Progressività fiscale: il principio dimenticato. Tasse da nababbi, redditi da impiegati

Umberto Baldo
Per completare il discorso iniziato stamattina, a seguito delle osservazioni di qualche lettore, anche se è inusuale, ritengo utile fornire qualche ulteriore precisazione.
Partendo dalla consueta constatazione che in Italia basta poco per sentirsi miliardari.
Non nel portafoglio, intendiamoci, ma nel modo in cui lo Stato ti guarda.
Superi i 2.500 euro al mese? Complimenti: sei ufficialmente un “ricco”.
Benvenuto nel girone dell’aliquota massima, dove ogni euro guadagnato in più evapora quasi per metà sotto forma di tasse, addizionali regionali e comunali, e via cantando.
Approfondendo meglio le proposte del nuovo eroe della sinistra italica, la gauche del “anche i ricchi devono piangere”, si scopre che Mandami non intende tassare i patrimoni (cosa che la Governatrice “democratica” dello Stato di New York non gli consentirebbe mai), bensì solo la tassa corrispondente alla nostra “addizionale comunale”, e solo per chi ha un reddito di oltre un milione di dollari l’anno (reddito non patrimonio).

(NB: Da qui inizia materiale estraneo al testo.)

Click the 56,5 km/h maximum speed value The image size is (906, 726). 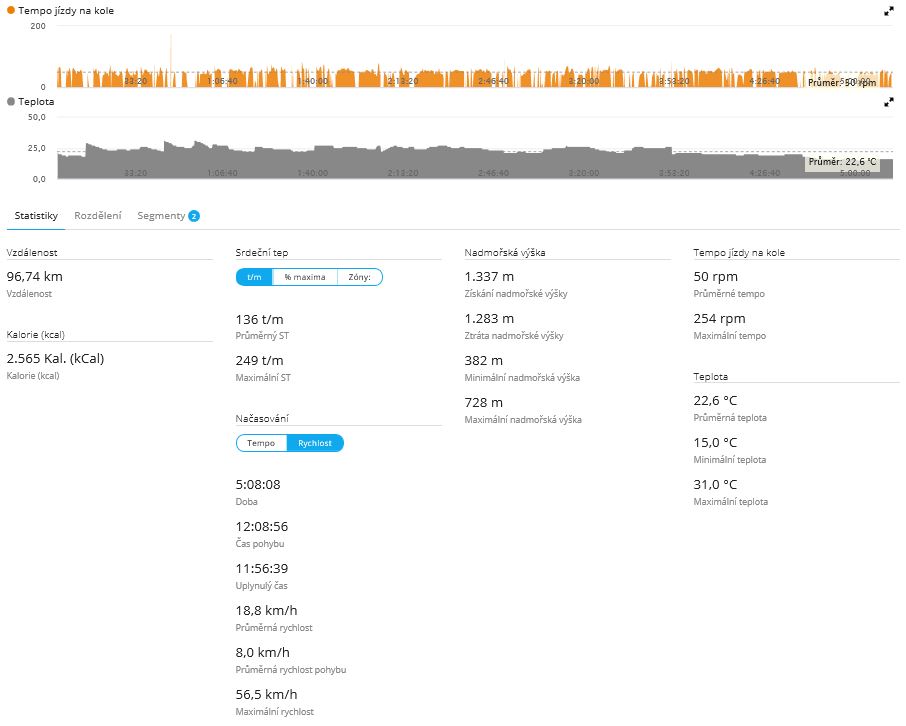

La vera anomalia sta quindi nella nostra Repubblica di Pulcinella, dove con un reddito di 50mila euro lordi (2500 netti), sei già un privilegiato da tosare senza pietà.
Ma badate bene che il problema non è l’aliquota in sé, che è più o meno in linea con il resto del mondo sviluppato, ma da dove la facciamo scattare.

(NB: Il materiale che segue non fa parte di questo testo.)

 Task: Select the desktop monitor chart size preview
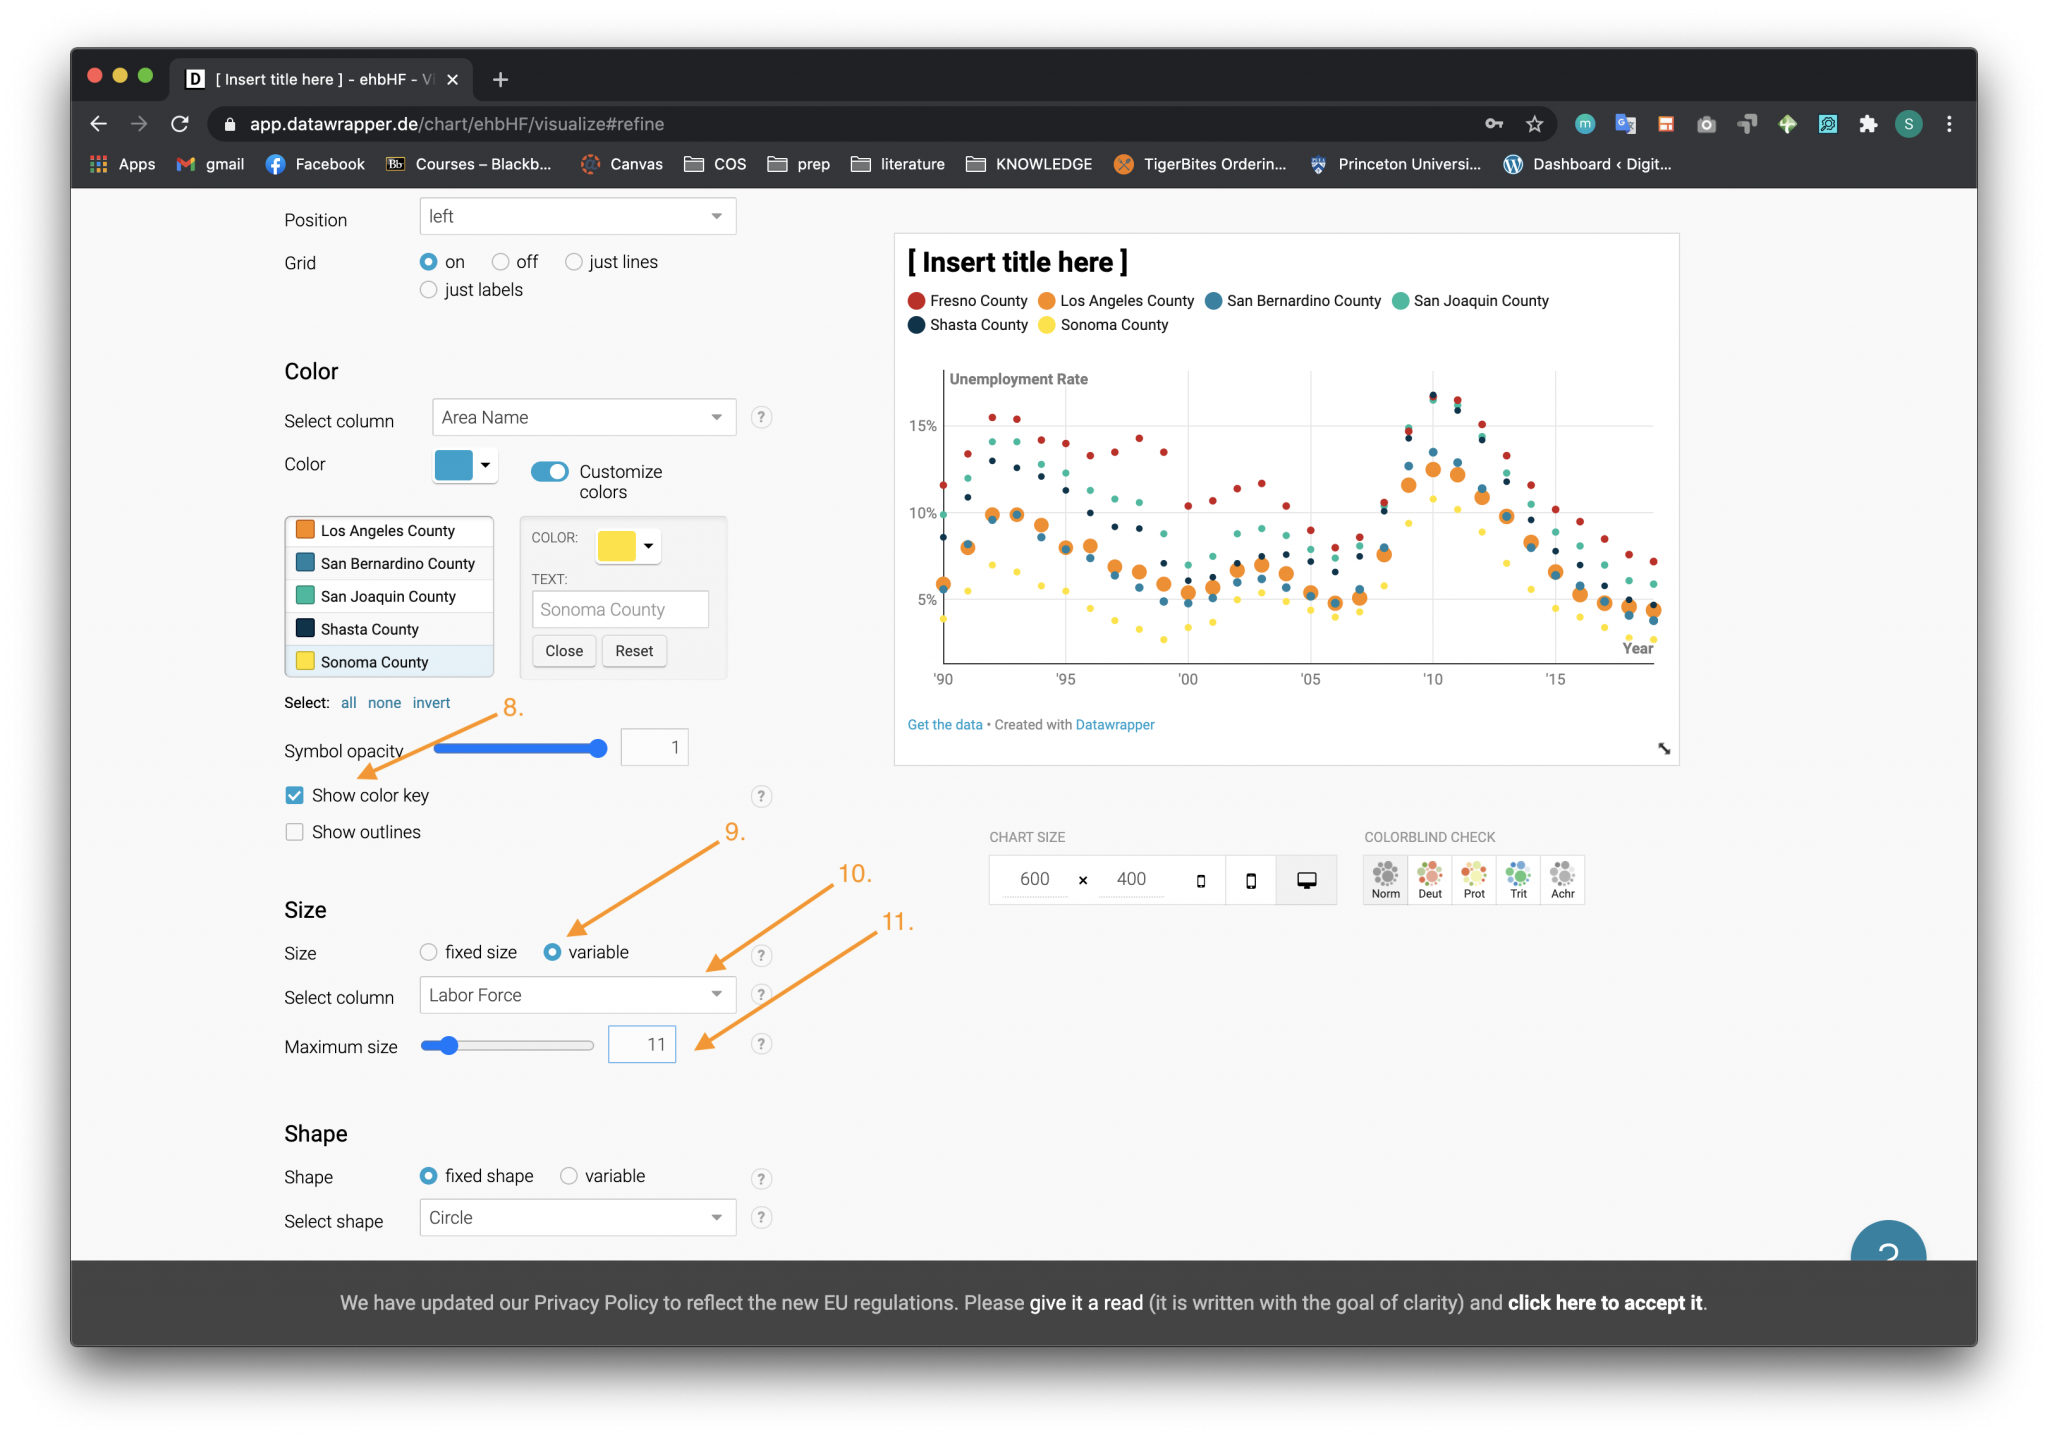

Tanto per dire, negli Stati Uniti il 43% scatta a mezzo milione di dollari, da noi appunto a cinquantamila euro.
Dieci volte meno.
Un’aliquota da Repubblica delle banane, ma applicata ad un Paese del G7.
E già che ci siamo vediamo il confronto con gli altri Paesi del G7.
In Francia la gigliottina del 45% arriva solo oltre i 157mila euro.
In Germania bisogna guadagnarne 260mila per essere considerati “benestanti”.
E nei Paesi anglosassoni — Regno Unito, Giappone, Canada —per i mitici 50mila euro ti chiedono circa il 20%. Meno della metà.
Le aliquote massime in Inghilterra ed in Giappone sono del 45%: ma a Londra scatta oltre i 175mila euro (150mila sterline), a Tokyo oltre 312mila. Il Canada poi è un vero paradiso: lo scaglione massimo è solo del 33% e scatta a 150mila euro.
Negli Stati Uniti, addirittura, con 50mila dollari ti trattano come un medio borghese, e ti chiedono un misero 12%.
Insomma, altrove gli Stati riescono a capire la differenza tra chi galleggia e chi nuota nell’oro. Ma è anche vero che noi siamo l’unico Paese in cui l’economia sommersa vale 180 miliardi l’anno, e metà degli italiani vive sulle spalle dell’altra.
Da noi tutto è piatto: il ceto medio è schiacciato in alto, e i veri ricchi si godono di fatto una “flat tax naturale”, nascosta tra deduzioni, scappatoie e consulenti molto creativi.
Ecco perché prima di parlare di “patrimoniale”, prima di toccare i risparmi di chi già ci ha pagato le tasse dieci volte, una classe politica matura e competente (ed io aggiungerei anche onesta) capirebbe che la strada maestra è quella di riscrivere la curva delle aliquote Irpef.
Che così com’è non risponde più nemmeno al principio della progressività tanto caro alla gauche,
Come abbiamo visto oggi l’Italia è l’unico Paese del G7 in cui la massima aliquota si applica così in basso, ma è anche l’unico Paese dove si paga la stessa percentuale sia che si guadagni 60mila euro e 200mila euro.
Come dicevo non è progressività: è malafede politica ……… è Repubblica di Cialtronia.